Extracted records:
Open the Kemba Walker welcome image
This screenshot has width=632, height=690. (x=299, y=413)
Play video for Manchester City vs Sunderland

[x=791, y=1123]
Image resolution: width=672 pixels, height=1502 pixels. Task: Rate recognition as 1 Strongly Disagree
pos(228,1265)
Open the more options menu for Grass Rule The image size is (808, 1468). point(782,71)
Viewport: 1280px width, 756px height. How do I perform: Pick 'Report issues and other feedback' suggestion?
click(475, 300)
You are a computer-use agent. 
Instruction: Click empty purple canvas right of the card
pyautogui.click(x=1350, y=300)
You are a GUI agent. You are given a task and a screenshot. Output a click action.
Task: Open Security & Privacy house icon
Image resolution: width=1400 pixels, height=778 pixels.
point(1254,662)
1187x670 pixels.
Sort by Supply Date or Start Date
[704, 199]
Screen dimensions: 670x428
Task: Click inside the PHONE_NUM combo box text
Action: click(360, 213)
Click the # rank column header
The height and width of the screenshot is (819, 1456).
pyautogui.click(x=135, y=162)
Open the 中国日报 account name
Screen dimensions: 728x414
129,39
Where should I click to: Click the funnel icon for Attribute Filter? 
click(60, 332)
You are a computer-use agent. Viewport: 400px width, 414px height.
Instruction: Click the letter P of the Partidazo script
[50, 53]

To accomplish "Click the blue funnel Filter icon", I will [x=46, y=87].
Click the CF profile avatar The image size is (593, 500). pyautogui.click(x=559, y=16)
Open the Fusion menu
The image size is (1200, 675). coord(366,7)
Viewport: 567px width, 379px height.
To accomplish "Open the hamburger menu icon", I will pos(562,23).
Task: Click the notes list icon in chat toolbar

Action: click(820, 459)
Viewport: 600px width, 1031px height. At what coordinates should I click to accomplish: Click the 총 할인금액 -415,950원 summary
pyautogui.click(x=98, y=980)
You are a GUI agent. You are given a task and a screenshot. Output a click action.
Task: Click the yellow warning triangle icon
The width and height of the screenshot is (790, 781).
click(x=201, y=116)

▶ What to do:
Filter the records above for the string "agent" and copy each matching line.

▶ Output for this exercise:
You are a computer-use agent. 
You are a GUI agent. You are given a task and a screenshot. Output a click action.
You are a computer-use agent. Viewport: 400px width, 414px height.
You are a GUI agent. You are given a task and a screenshot. Output a click action.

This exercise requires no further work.